Erdoğan, program boyunca pek çok kez zikredildiği üzere, ilahi mesajın "inananlar ancak kardeştir" olduğunu ifade ederek, sözlerini şöyle sürdürdü:
"Hz. Peygamber S.A.V şöyle buyuruyor; ’Müslüman Müslüman’ın kardeşidir. Ona zulmetmez. Onu yardımsız bırakmaz. Onu tahkir etmez’. Üç defa kalbine işaret ederek, ’Takva şuradadır. Müslüman kardeşini hakir görmesi kişiye kötülük olarak yeter. Her Müslümanın namusu, kanı, malı ve onuru Müslümana haramdır’. Bu son derece sade, basit ve anlaşılır ifadeler esasen hayatımızın ve münasebetlerimizin temelini oluşturan ilkelerdir. Bu ilkeleri anlamış, bu ilkeleri özümsemiş, bu ilkelere kalbinde yer açmış bir topluluk her alanda anlaşmazlıkları çözmüş, husumetleri ortadan kaldırmış, huzuru elde etmiş bir topluluktur."

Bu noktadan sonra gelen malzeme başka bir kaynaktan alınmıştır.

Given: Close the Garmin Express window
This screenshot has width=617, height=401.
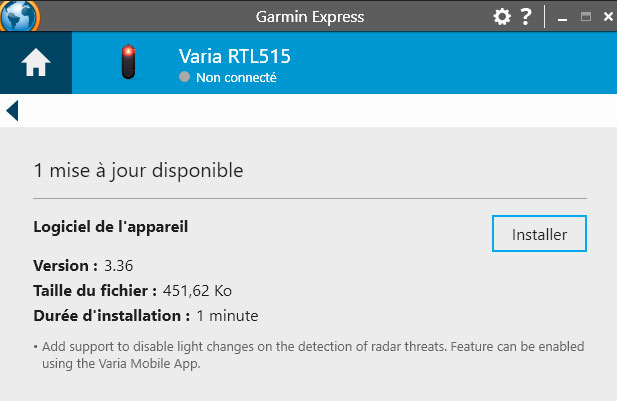Looking at the screenshot, I should click(608, 17).
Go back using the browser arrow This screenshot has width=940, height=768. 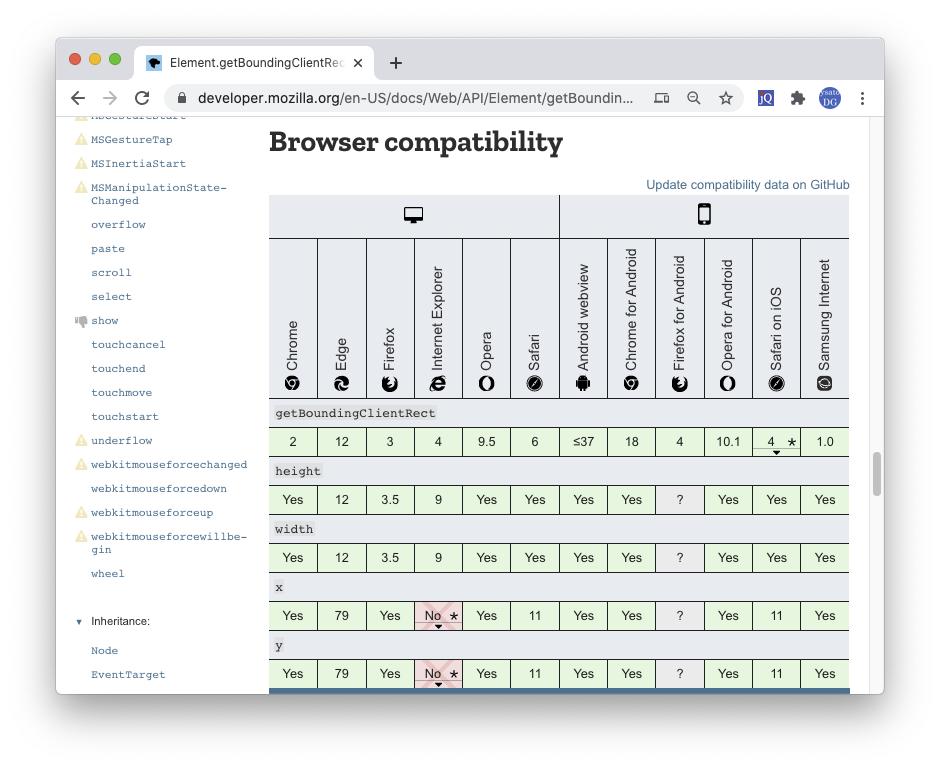click(x=78, y=98)
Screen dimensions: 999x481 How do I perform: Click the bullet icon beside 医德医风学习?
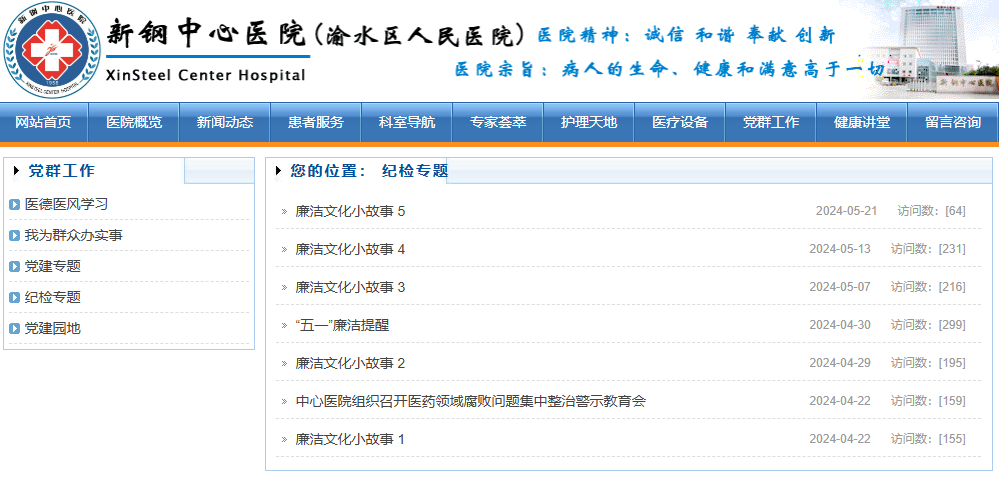[14, 205]
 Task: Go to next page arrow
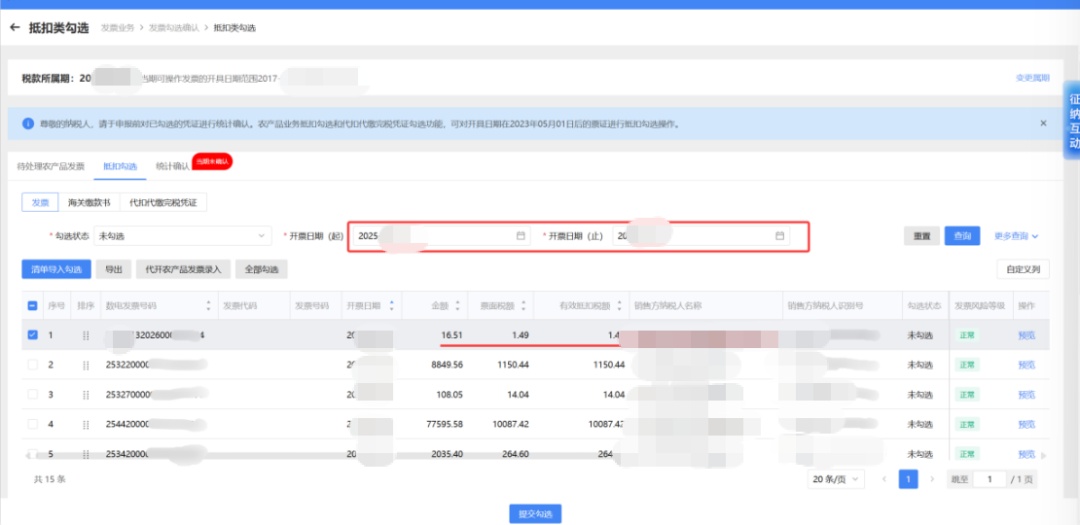932,479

Ülkeler, mezhepler, etnik kökenler, ırklar, kabileler, milletler hatta tek tek şahıslar arasındaki ilişkilere kadar her alanda gözetilmesi gereken tek
ilkenin kardeşlik olduğunu söyleyen Erdoğan, bugün Afganistan’da, Irak’ta, Filistin’de, Libya’da şahit olunan acı manzaranın, kardeşlik ve kardeşlik hukuku ilkesinin çiğnenmesinin bir sonucu olduğunu dile getirdi.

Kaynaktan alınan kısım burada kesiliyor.